■ Task details
Extend the passage about WHO, safe water, air pollution, and the Millennium Development Goals, picking up right after its last sentence.

WHO has supported the United Nations' Millennium Development Goals to provide sustainable access to safe drinking water. The benefits to the MDG's are savings in health care, economic productivity, and fewer lives lost from diseases caused by contaminated water.

World Health Organisation (WHO) data reveals an estimation of 4 to 6.8 million individuals die due to air pollution each year. In addition, 8 of 10 people breathe air with increased pollutant levels.

==== United Nations ====
In 2000, the Millennium Development Goals (MDG) were created at the UN Millennium Declaration. Leaders from all over the world gathered in aims to reduce poverty by 2015 in developing countries. Eight goals were created in order to deal with extreme poverty due to climate, shelter, and disease, and ensure everyone has the right to health, education, shelter, and security.

■ Supplied material
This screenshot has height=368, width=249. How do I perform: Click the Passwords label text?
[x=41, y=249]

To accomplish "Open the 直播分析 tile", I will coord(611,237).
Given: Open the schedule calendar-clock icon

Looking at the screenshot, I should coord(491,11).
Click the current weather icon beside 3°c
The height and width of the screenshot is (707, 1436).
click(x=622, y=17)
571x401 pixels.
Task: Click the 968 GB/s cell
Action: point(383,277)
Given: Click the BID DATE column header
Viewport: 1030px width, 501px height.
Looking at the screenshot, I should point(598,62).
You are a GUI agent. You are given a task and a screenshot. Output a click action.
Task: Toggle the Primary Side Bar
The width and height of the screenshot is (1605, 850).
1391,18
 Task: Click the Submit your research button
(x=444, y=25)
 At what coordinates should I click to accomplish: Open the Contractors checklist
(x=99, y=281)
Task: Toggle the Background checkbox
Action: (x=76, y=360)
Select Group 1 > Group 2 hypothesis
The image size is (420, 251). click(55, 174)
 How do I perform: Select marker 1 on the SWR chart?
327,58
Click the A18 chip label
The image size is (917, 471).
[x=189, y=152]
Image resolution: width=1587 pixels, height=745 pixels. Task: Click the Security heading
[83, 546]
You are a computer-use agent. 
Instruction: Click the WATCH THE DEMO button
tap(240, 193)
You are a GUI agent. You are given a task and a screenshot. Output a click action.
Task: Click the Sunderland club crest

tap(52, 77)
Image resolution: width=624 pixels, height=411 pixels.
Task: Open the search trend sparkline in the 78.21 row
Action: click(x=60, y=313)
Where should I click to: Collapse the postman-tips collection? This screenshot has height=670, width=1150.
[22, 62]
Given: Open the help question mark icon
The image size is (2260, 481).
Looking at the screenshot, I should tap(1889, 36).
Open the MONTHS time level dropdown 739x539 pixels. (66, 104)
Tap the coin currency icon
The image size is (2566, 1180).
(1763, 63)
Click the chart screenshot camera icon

■ Task response
Adopted in 2015, Sustainable Development Goals (SDG) to be reached by 2030 were created to replace the MDG. These goals are aimed at both developing and developed countries, using environmental, social, and economic dimensions to meet goals. Goals 3, 6, and 11 affect environmental health policy. Goal 3 is to ensure Good Health and Well-being, which affects other goals. If environmental goals are achieved, the health of the country will be able to improve by reducing disease and death. Goal 11 of creating sustainable cities and communities is important to environmental health policy since urbanization is a big concern that can affect resources including water, which affects the health of the population. Goal 6 aims to provide clean water and sanitation in countries. Wastewater treatment in countries is an issue that the SDG goals are trying to influence countries to improve and provide better access to clean drinking water and sanitation.